The lines to be copied are those below that contain "computer".

◆ **Available records**
⟨
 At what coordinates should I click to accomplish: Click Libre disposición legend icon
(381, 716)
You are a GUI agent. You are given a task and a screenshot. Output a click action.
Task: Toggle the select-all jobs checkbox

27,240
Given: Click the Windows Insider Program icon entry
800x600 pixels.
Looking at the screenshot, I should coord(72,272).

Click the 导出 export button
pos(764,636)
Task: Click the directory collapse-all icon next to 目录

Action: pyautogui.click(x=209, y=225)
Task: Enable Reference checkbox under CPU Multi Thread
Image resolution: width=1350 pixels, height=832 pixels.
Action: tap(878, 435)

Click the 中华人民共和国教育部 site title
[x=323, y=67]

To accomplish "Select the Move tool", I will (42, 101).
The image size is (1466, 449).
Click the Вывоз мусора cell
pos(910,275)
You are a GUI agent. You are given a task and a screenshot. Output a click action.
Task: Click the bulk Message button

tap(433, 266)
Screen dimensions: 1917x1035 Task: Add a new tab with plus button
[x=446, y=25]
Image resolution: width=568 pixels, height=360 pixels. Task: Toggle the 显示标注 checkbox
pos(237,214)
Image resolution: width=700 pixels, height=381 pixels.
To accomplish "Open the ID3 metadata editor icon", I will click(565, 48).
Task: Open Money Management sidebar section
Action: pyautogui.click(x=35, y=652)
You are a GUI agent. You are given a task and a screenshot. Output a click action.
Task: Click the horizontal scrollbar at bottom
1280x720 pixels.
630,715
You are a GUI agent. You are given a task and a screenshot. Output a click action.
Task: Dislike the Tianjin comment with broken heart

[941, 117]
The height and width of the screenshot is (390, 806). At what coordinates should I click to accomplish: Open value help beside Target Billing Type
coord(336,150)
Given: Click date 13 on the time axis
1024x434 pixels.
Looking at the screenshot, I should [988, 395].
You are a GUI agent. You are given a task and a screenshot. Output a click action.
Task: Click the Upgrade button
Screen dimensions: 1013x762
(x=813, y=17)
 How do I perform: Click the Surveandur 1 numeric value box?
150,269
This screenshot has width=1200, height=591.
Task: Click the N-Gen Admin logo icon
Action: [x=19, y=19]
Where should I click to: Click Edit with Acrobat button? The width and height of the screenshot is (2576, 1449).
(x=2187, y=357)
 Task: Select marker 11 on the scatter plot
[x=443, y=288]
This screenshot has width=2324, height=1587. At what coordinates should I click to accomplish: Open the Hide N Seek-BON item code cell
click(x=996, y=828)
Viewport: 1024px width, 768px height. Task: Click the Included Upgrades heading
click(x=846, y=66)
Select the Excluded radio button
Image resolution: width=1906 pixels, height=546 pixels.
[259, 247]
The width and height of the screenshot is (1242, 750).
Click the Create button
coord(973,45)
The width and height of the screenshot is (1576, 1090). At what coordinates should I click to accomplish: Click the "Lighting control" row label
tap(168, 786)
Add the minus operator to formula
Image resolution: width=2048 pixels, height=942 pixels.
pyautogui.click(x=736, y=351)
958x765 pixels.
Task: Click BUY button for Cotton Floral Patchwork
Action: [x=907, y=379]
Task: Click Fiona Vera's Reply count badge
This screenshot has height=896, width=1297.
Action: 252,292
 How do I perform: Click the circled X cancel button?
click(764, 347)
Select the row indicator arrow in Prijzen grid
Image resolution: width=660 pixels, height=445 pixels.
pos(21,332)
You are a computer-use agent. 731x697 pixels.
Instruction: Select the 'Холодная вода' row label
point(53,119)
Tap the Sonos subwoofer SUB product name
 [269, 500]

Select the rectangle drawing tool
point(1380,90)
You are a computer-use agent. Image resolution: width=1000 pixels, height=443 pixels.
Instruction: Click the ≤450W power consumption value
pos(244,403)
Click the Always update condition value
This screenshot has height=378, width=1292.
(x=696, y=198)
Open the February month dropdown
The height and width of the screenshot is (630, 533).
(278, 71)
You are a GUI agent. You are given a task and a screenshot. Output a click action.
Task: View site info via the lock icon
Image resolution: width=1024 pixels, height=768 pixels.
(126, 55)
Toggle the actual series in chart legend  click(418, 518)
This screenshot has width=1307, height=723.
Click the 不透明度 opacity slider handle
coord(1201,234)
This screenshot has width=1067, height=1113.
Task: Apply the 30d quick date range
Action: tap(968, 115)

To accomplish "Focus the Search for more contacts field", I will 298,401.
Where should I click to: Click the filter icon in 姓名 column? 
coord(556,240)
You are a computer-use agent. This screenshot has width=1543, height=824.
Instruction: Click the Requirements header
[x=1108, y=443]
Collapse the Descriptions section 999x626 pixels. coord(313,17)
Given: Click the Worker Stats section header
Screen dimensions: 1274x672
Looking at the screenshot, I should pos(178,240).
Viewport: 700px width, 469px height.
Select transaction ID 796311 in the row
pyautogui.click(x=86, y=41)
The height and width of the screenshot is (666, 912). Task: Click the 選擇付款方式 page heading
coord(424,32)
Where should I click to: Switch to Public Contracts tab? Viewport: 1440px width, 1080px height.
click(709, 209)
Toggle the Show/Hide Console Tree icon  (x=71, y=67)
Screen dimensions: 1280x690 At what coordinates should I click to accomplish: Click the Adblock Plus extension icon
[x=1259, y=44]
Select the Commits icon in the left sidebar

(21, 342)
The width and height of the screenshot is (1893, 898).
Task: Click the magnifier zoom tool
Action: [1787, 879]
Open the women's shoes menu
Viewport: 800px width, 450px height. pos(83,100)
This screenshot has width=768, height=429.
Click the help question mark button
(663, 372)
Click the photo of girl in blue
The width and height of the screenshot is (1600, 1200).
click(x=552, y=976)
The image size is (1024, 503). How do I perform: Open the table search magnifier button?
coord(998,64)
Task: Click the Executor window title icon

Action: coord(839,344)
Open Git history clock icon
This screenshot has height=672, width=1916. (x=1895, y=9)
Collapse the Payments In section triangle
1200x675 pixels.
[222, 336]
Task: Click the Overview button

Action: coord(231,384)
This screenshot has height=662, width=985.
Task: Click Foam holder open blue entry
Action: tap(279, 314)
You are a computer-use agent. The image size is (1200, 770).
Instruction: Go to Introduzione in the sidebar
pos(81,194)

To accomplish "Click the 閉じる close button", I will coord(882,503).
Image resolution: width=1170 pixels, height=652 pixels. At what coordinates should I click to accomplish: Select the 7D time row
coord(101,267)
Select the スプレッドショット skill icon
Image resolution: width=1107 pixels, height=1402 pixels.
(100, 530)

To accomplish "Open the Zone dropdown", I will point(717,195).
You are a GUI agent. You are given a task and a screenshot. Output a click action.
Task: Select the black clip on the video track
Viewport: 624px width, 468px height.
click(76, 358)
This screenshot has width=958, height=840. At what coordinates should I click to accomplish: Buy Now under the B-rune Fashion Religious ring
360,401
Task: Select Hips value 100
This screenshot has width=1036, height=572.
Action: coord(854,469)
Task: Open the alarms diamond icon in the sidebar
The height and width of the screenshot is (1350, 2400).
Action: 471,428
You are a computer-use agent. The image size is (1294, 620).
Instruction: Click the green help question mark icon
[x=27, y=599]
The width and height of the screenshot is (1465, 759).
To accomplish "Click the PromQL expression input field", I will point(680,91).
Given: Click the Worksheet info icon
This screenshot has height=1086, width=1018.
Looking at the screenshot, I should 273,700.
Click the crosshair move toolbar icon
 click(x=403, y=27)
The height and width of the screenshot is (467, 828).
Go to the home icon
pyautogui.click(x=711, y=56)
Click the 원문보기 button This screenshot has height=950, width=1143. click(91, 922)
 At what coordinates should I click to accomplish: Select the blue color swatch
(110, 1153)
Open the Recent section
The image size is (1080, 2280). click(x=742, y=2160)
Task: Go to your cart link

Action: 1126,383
⟩
◆ **Your solution**
You are a computer-use agent. 731x697 pixels.
You are a computer-use agent. Image resolution: width=1000 pixels, height=443 pixels.
You are a computer-use agent. This screenshot has width=1543, height=824.
You are a computer-use agent. The image size is (1200, 770).
You are a computer-use agent. The image size is (1294, 620).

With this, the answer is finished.